Exercise task:
Turn the items below into a Markdown table with the columns No. and Entry, giving each line its own numbered row and dropping blank lines. Start at the line containing "[جستجو] (720, 546)", end after the line containing "Vzrejni pregledi (231, 85)", and include nothing outside that span.

Begin

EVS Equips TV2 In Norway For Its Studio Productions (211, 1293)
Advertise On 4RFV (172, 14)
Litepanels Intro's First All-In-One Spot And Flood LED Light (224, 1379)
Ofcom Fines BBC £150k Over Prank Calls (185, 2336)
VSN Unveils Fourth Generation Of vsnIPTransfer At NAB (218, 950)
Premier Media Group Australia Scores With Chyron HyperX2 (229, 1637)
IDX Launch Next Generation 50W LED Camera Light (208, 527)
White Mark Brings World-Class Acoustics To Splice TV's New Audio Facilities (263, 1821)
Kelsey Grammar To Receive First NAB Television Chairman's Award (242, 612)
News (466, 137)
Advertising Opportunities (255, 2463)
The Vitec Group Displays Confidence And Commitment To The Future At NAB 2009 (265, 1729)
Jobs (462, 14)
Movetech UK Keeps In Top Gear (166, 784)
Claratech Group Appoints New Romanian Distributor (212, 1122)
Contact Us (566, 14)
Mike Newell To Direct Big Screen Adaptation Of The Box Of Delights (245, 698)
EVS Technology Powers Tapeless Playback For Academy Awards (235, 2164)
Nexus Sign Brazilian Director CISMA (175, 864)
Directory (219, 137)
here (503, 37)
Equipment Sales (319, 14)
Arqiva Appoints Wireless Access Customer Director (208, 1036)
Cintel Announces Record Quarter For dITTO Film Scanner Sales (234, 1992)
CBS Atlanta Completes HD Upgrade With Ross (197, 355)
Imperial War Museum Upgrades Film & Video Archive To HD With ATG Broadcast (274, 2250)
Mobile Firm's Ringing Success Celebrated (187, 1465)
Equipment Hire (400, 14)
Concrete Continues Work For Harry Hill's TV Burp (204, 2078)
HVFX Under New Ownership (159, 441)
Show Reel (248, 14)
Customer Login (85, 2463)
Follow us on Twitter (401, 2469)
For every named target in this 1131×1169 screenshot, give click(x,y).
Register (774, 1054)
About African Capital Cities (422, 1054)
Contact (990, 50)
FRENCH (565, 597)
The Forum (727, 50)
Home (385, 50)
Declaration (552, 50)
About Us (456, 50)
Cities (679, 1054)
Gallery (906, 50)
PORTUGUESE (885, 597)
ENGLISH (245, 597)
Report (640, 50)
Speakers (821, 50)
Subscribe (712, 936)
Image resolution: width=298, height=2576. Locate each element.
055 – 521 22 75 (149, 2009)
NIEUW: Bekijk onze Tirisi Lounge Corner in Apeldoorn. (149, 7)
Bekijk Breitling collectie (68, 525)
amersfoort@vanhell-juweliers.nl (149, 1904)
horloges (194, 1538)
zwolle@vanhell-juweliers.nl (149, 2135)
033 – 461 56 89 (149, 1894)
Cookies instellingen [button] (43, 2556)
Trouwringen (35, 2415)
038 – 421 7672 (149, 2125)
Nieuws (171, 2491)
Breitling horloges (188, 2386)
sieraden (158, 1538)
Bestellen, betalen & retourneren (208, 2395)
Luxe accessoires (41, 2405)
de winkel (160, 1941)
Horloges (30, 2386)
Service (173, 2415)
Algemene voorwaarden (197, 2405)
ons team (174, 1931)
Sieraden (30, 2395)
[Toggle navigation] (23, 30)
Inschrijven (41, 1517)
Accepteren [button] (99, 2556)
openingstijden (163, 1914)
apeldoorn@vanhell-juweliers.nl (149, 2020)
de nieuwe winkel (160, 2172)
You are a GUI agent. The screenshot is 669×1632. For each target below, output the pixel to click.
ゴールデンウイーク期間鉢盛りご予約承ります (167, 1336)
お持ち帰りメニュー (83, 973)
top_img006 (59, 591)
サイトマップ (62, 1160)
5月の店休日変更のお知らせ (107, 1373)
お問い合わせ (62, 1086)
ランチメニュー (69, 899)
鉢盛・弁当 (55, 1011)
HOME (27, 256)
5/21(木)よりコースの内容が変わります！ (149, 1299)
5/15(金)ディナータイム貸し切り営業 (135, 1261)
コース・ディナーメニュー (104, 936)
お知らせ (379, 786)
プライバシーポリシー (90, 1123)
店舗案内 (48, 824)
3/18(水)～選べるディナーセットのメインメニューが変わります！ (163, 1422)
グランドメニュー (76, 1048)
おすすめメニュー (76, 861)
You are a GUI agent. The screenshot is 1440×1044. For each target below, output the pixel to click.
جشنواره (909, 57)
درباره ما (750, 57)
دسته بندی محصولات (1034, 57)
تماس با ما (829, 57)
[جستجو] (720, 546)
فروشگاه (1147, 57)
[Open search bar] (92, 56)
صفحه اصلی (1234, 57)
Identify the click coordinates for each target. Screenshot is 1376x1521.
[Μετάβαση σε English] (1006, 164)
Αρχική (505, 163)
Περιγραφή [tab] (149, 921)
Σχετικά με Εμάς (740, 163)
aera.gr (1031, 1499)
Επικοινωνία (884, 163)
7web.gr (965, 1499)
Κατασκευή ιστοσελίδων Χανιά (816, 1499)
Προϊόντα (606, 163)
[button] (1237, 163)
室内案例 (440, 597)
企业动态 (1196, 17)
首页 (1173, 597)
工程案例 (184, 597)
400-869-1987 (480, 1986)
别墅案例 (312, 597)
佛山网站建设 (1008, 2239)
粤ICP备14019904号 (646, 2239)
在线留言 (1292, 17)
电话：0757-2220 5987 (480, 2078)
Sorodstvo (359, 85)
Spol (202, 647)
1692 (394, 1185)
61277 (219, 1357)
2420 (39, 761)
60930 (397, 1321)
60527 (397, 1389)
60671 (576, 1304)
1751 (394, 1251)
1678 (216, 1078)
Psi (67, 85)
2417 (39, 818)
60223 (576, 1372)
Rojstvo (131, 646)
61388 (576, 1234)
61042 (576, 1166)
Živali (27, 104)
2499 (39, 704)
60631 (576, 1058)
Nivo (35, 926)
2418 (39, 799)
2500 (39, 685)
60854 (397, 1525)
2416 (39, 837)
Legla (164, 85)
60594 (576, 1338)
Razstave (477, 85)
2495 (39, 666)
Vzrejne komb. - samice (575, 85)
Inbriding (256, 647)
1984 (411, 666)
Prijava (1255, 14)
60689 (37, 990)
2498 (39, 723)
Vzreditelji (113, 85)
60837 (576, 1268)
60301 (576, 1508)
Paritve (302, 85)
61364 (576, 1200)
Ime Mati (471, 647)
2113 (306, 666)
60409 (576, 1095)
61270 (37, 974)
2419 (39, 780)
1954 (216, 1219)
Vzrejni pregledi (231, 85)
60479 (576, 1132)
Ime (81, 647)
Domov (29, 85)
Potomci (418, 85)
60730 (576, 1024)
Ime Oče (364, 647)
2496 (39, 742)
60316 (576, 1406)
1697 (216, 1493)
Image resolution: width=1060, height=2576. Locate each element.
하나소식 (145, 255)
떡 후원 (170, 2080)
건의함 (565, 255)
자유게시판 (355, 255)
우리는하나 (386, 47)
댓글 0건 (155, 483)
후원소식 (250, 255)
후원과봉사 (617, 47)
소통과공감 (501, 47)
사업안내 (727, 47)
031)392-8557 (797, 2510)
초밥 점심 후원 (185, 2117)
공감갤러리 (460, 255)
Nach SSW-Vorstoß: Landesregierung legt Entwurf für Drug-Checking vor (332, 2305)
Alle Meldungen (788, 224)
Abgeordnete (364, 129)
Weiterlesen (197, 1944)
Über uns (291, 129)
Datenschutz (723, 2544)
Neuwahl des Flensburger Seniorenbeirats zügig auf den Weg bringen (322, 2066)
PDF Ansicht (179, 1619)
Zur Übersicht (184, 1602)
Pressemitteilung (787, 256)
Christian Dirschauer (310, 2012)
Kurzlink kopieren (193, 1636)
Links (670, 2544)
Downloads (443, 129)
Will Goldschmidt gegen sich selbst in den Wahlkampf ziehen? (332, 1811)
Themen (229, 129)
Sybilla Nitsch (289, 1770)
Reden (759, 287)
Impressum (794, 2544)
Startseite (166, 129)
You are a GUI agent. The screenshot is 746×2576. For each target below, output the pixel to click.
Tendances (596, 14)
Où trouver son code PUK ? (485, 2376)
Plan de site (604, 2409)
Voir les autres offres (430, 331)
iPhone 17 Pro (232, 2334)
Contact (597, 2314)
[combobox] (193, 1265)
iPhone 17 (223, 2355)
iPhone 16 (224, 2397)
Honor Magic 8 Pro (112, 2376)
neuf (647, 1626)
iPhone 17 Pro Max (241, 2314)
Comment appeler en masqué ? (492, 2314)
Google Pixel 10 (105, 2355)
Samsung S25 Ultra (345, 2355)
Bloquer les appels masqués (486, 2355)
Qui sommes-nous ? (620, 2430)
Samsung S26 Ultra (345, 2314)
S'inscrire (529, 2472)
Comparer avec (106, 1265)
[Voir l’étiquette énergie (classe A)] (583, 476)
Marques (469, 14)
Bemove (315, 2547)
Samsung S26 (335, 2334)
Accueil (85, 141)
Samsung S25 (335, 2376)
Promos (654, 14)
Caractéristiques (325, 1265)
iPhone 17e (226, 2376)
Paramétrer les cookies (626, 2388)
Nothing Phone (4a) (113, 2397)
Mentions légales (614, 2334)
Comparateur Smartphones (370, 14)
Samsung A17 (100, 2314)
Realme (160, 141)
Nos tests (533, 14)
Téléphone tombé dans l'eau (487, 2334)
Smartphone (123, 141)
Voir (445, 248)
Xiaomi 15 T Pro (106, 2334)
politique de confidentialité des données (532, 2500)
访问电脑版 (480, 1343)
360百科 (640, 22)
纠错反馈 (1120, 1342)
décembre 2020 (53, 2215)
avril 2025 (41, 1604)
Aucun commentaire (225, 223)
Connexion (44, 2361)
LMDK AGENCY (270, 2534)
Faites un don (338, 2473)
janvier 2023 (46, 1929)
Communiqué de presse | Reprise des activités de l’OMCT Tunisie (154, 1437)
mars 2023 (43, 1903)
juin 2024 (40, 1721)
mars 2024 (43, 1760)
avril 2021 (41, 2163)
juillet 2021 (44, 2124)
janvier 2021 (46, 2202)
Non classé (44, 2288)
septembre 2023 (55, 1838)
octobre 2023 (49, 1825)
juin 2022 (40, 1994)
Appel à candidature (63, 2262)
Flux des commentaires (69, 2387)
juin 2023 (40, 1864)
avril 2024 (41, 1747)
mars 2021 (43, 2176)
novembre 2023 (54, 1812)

End

The reply:
| No. | Entry |
|---|---|
| 1 | [جستجو] (720, 546) |
| 2 | فروشگاه (1147, 57) |
| 3 | [Open search bar] (92, 56) |
| 4 | صفحه اصلی (1234, 57) |
| 5 | Identify the click coordinates for each target. Screenshot is 1376x1521. |
| 6 | [Μετάβαση σε English] (1006, 164) |
| 7 | Αρχική (505, 163) |
| 8 | Περιγραφή [tab] (149, 921) |
| 9 | Σχετικά με Εμάς (740, 163) |
| 10 | aera.gr (1031, 1499) |
| 11 | Επικοινωνία (884, 163) |
| 12 | 7web.gr (965, 1499) |
| 13 | Κατασκευή ιστοσελίδων Χανιά (816, 1499) |
| 14 | Προϊόντα (606, 163) |
| 15 | [button] (1237, 163) |
| 16 | 室内案例 (440, 597) |
| 17 | 企业动态 (1196, 17) |
| 18 | 首页 (1173, 597) |
| 19 | 工程案例 (184, 597) |
| 20 | 400-869-1987 (480, 1986) |
| 21 | 别墅案例 (312, 597) |
| 22 | 佛山网站建设 (1008, 2239) |
| 23 | 粤ICP备14019904号 (646, 2239) |
| 24 | 在线留言 (1292, 17) |
| 25 | 电话：0757-2220 5987 (480, 2078) |
| 26 | Sorodstvo (359, 85) |
| 27 | Spol (202, 647) |
| 28 | 1692 (394, 1185) |
| 29 | 61277 (219, 1357) |
| 30 | 2420 (39, 761) |
| 31 | 60930 (397, 1321) |
| 32 | 60527 (397, 1389) |
| 33 | 60671 (576, 1304) |
| 34 | 1751 (394, 1251) |
| 35 | 1678 (216, 1078) |
| 36 | Psi (67, 85) |
| 37 | 2417 (39, 818) |
| 38 | 60223 (576, 1372) |
| 39 | Rojstvo (131, 646) |
| 40 | 61388 (576, 1234) |
| 41 | 61042 (576, 1166) |
| 42 | Živali (27, 104) |
| 43 | 2499 (39, 704) |
| 44 | 60631 (576, 1058) |
| 45 | Nivo (35, 926) |
| 46 | 2418 (39, 799) |
| 47 | 2500 (39, 685) |
| 48 | 60854 (397, 1525) |
| 49 | 2416 (39, 837) |
| 50 | Legla (164, 85) |
| 51 | 60594 (576, 1338) |
| 52 | Razstave (477, 85) |
| 53 | 2495 (39, 666) |
| 54 | Vzrejne komb. - samice (575, 85) |
| 55 | Inbriding (256, 647) |
| 56 | 1984 (411, 666) |
| 57 | Prijava (1255, 14) |
| 58 | 60689 (37, 990) |
| 59 | 2498 (39, 723) |
| 60 | Vzreditelji (113, 85) |
| 61 | 60837 (576, 1268) |
| 62 | 60301 (576, 1508) |
| 63 | Paritve (302, 85) |
| 64 | 61364 (576, 1200) |
| 65 | Ime Mati (471, 647) |
| 66 | 2113 (306, 666) |
| 67 | 60409 (576, 1095) |
| 68 | 61270 (37, 974) |
| 69 | 2419 (39, 780) |
| 70 | 1954 (216, 1219) |
| 71 | Vzrejni pregledi (231, 85) |